## BEGIN Provided records
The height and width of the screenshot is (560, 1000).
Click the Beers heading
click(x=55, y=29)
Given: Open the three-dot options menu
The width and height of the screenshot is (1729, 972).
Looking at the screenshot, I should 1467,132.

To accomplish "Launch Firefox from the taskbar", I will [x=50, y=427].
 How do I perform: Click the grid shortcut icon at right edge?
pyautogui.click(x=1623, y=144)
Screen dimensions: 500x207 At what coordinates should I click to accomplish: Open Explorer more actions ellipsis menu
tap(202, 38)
## END Provided records
## BEGIN Provided records
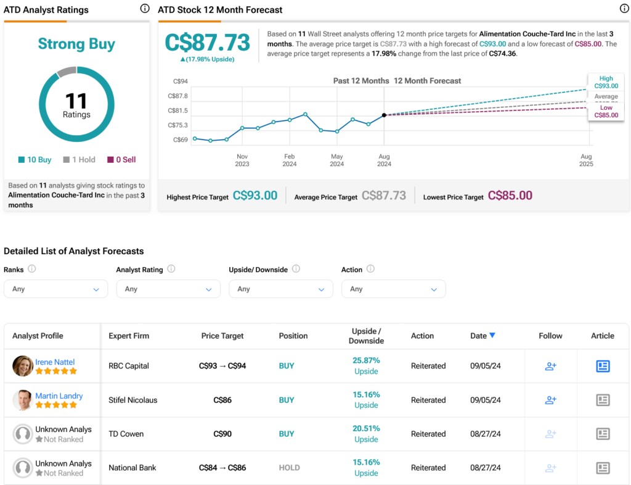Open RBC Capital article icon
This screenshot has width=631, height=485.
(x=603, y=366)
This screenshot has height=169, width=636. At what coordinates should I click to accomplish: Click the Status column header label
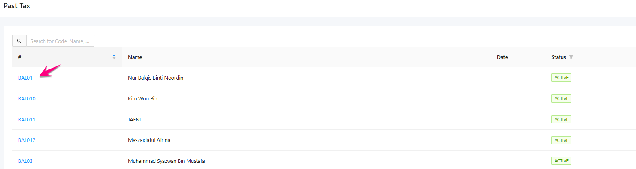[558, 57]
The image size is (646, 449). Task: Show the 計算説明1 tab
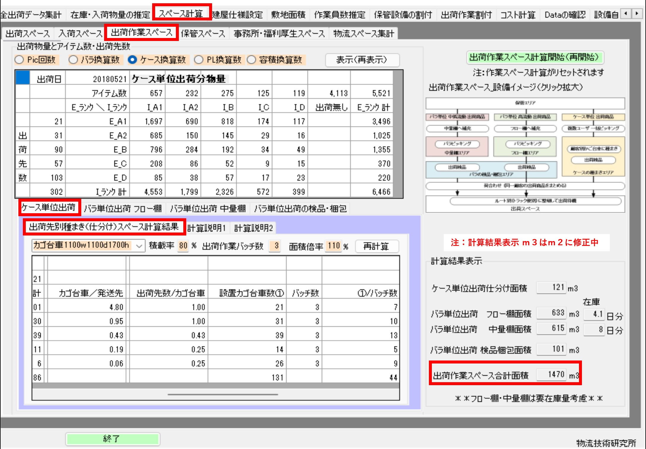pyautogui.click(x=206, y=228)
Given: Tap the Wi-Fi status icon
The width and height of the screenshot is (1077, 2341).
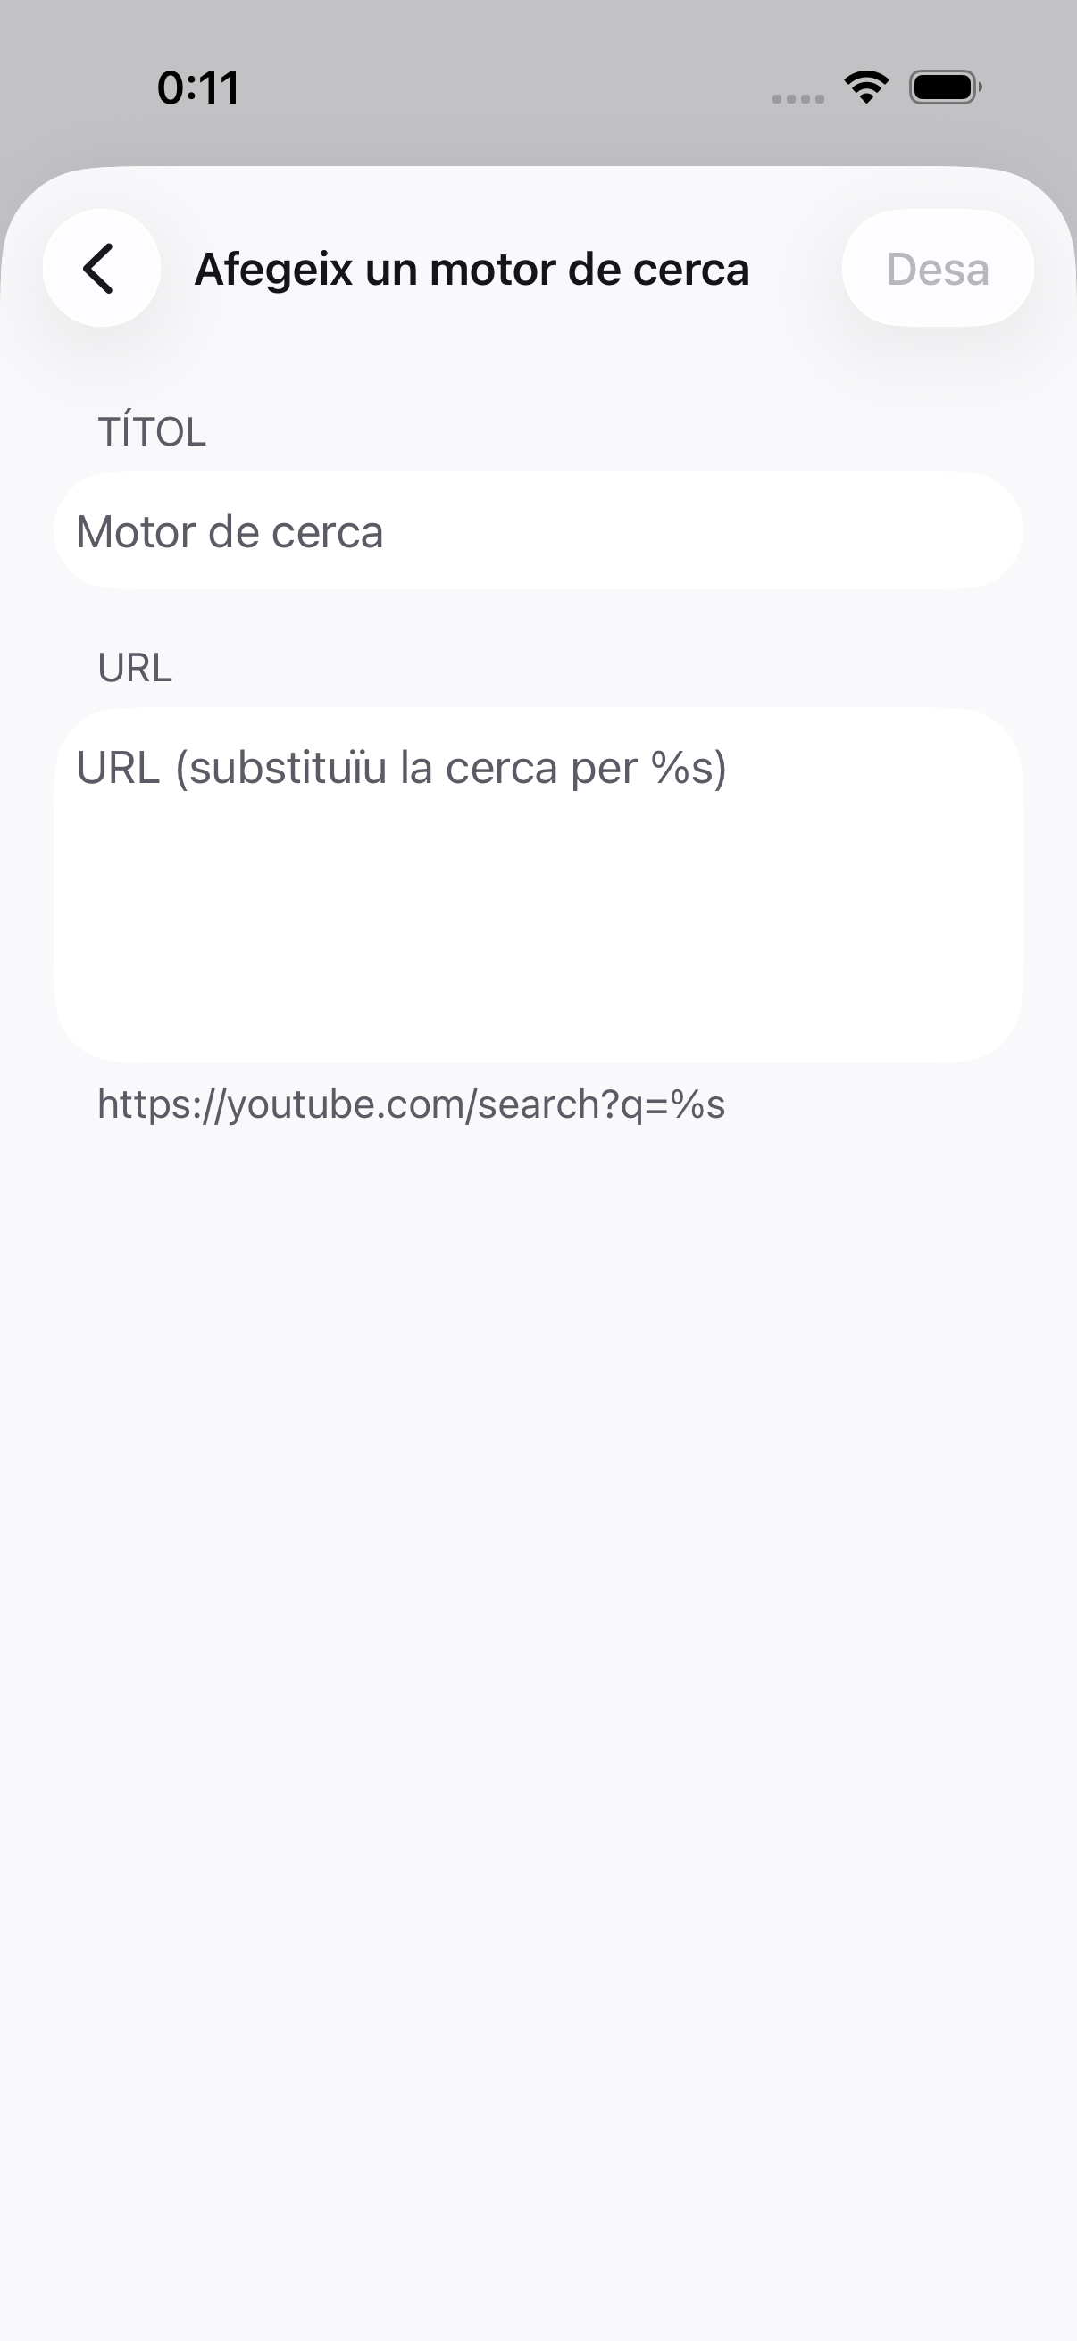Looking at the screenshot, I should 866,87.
## END Provided records
▸ **What you should do**
Copy out the items word for word, starting at the line containing "Open RBC Capital article icon" and ending with the line containing "Looking at the screenshot, I should 866,87.", both lines included. Leave the pictures out of your copy.

▸ **The reply**
Open RBC Capital article icon
This screenshot has width=631, height=485.
(x=603, y=366)
This screenshot has height=169, width=636. At what coordinates should I click to accomplish: Click the Status column header label
[558, 57]
The image size is (646, 449). Task: Show the 計算説明1 tab
pyautogui.click(x=206, y=228)
Given: Tap the Wi-Fi status icon
The width and height of the screenshot is (1077, 2341).
Looking at the screenshot, I should 866,87.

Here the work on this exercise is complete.